Barangay in Metro Manila, Philippines

Mariana is an urban barangay in Quezon City, Metro Manila, Philippines. It is part of a middle class residential development known as New Manila, which includes Barangay Mariana and the adjacent barangays of Damayang Lagi, Horseshoe, and Valencia.

Originally a hinterland along the San Juan River at the outskirts of Manila, the area was purchased from friar lands and other estates by Doña Magdalena and Kemal H. Hemady in the 1920s, developing it into the first gated community outside of Manila.

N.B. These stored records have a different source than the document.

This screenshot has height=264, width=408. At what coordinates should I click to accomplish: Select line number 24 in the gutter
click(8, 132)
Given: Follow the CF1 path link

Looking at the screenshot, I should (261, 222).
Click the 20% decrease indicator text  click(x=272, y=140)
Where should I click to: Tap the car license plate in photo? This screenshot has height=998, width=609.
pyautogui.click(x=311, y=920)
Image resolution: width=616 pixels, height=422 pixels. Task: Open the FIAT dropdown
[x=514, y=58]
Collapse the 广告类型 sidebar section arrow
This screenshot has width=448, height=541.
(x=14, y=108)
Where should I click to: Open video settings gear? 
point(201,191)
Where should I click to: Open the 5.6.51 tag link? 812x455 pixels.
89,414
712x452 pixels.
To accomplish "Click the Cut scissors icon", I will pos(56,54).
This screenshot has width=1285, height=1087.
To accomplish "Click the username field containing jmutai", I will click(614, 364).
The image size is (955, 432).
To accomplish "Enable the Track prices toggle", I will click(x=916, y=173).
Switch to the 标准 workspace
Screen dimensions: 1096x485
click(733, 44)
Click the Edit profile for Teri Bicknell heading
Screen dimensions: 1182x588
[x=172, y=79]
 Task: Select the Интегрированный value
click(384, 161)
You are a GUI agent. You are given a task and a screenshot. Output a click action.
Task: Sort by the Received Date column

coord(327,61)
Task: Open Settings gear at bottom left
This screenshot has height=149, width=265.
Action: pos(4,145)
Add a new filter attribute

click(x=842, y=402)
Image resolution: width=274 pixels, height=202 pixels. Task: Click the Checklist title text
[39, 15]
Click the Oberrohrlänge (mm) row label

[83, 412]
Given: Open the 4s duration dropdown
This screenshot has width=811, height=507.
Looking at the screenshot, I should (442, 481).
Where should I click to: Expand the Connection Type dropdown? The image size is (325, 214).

Following World War II, the area experienced significant changes with the development of schools, churches, and the commercialization of adjacent areas. New Manila eventually ceased to become a gated community, with only some roads remaining gated at certain hours of the day, spurring the decline of low-density suburbia in favor of mixed-use and higher-density developments.

==History==
Prior to the 1920s, the area that would become known as New Manila was once a hilly, underdeveloped hinterland along the shoreline of the San Juan River, at the outskirts of Manila. Eventually, as Manila became crowded, noisy, and polluted, new developments in the nearby San Juan became popular among middle-class families for a much more quiet and peaceful place to live. Thus, the reason it was named New Manila as the place's original settlers moved from Manila.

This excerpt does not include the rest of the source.